(Records drawn from a dataset)
= Beginning of Section =

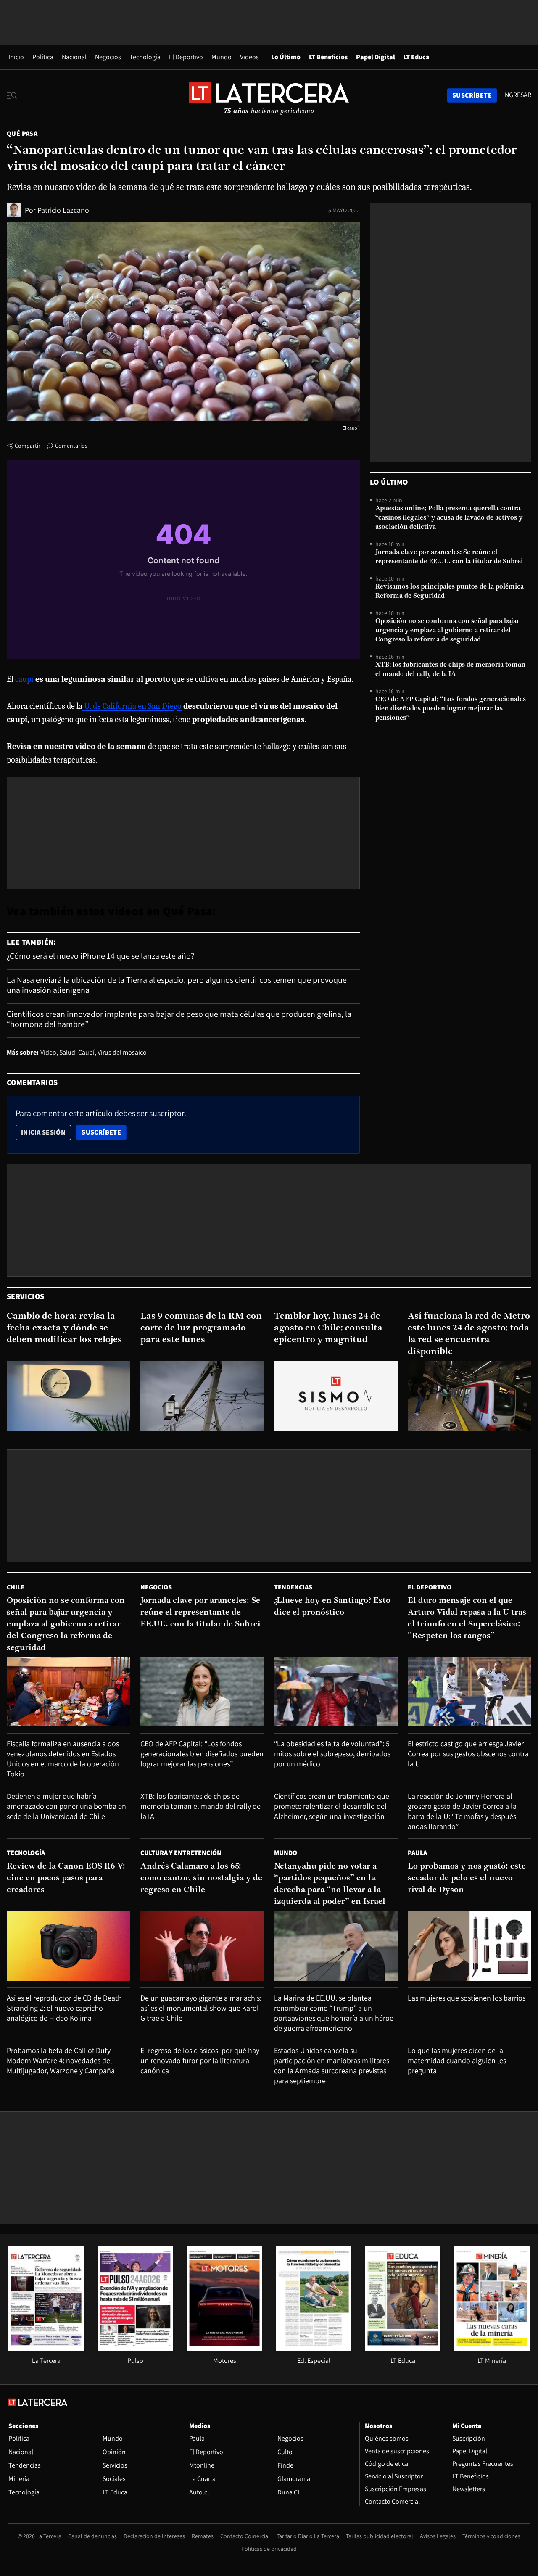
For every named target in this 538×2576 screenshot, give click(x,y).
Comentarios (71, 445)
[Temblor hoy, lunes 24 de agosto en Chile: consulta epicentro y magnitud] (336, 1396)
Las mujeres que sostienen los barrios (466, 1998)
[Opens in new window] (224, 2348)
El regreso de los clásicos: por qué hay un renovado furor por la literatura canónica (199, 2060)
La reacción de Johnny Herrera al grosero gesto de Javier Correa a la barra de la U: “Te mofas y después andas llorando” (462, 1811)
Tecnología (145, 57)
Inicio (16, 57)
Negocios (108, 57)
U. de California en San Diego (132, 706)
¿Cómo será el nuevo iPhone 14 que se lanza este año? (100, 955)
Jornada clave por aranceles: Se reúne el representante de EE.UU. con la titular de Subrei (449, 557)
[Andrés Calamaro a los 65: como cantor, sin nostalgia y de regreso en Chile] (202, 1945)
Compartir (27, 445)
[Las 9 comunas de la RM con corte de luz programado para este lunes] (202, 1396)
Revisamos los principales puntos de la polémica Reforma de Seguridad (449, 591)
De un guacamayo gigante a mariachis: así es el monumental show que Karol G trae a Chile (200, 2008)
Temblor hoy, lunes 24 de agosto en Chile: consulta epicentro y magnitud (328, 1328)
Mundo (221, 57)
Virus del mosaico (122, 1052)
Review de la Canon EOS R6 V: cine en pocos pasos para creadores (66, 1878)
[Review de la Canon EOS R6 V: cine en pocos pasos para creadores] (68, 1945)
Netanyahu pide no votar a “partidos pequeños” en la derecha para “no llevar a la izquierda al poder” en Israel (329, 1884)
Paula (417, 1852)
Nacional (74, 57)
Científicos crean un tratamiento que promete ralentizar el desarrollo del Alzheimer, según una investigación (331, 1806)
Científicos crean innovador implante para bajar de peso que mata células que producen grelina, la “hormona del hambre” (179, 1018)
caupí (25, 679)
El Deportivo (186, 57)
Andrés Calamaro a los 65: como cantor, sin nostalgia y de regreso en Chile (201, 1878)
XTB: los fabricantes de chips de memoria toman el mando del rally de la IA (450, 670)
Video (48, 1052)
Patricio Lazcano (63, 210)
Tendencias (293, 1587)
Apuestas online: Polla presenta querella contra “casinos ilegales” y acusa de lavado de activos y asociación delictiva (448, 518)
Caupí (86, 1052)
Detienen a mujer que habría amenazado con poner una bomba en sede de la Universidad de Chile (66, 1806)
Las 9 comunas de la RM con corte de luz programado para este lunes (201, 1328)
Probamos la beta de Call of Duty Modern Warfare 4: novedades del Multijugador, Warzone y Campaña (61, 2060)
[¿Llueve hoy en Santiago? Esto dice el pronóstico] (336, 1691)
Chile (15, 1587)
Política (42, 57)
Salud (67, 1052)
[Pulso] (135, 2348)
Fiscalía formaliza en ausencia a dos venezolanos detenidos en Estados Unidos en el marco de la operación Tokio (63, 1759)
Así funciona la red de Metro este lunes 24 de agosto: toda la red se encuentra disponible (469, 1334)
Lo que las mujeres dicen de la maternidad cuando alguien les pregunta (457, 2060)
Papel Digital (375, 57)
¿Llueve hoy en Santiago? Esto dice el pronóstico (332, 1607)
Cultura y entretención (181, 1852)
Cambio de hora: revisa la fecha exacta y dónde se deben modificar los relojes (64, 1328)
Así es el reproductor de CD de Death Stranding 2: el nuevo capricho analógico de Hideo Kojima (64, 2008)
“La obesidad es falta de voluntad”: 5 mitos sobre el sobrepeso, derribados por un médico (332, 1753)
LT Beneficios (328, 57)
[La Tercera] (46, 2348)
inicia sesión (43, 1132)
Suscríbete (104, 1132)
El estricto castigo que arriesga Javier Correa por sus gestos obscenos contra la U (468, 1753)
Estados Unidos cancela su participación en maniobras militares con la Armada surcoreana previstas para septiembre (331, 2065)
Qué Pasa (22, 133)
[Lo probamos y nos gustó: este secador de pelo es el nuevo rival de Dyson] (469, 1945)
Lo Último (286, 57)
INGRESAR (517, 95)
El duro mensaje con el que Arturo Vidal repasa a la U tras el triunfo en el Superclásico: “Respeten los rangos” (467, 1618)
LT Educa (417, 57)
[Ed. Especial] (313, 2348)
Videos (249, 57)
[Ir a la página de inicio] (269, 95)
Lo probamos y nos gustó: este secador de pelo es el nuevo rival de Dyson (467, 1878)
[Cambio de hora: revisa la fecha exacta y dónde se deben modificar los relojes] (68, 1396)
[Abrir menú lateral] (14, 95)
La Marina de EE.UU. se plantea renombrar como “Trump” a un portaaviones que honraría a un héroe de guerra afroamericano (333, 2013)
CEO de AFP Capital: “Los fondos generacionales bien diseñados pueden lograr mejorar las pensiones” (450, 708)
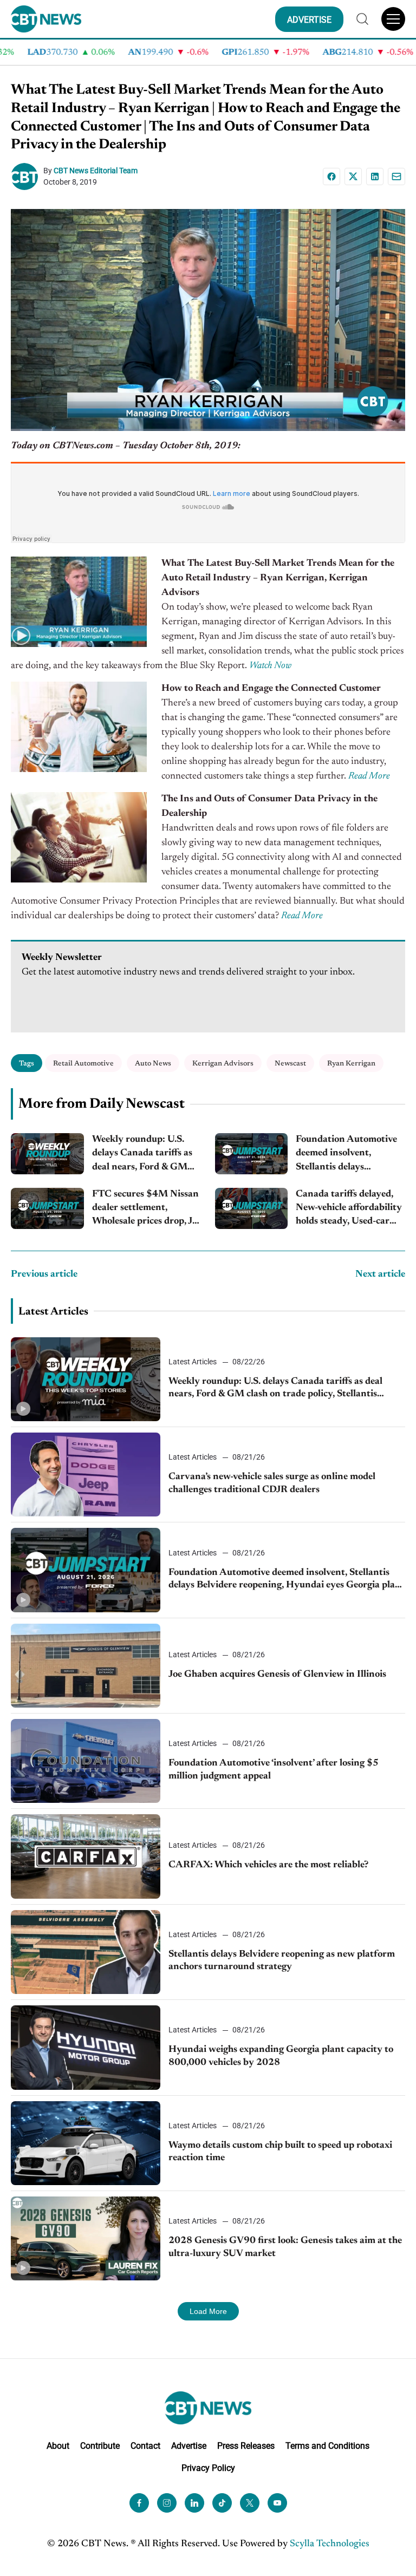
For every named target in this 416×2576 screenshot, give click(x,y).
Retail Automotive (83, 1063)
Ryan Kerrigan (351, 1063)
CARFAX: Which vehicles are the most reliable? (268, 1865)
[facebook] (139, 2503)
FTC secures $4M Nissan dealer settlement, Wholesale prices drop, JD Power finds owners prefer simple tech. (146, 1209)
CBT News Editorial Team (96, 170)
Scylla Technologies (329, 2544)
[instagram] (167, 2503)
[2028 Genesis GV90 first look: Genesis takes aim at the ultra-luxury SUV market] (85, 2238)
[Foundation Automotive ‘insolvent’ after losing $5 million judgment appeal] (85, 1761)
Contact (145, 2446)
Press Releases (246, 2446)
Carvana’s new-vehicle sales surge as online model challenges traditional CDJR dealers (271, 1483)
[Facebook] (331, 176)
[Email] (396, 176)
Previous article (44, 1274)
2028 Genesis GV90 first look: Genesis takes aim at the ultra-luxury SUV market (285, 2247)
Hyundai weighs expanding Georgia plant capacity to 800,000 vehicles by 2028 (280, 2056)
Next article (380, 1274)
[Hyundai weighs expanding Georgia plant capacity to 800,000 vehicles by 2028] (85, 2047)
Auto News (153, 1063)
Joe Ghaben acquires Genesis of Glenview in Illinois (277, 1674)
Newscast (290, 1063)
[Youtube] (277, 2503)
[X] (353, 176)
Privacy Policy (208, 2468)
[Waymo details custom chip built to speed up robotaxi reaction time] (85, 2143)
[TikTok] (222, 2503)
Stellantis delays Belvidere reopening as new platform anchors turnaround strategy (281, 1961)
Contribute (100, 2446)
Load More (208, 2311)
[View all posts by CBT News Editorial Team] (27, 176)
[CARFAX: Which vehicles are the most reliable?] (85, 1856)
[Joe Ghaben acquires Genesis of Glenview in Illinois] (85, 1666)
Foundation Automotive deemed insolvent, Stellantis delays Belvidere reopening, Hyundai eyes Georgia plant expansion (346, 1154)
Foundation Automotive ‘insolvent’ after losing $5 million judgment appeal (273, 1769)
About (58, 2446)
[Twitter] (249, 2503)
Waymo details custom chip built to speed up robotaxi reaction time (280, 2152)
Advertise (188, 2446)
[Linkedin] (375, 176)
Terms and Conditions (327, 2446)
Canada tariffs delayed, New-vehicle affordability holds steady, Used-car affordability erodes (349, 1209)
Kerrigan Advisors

= End of Section =

◆ Exercise brief:
Only lines containing the string "built" belong in the answer; find them in the data above and copy them.

◆ Answer space:
[Waymo details custom chip built to speed up robotaxi reaction time] (85, 2143)
Waymo details custom chip built to speed up robotaxi reaction time (280, 2152)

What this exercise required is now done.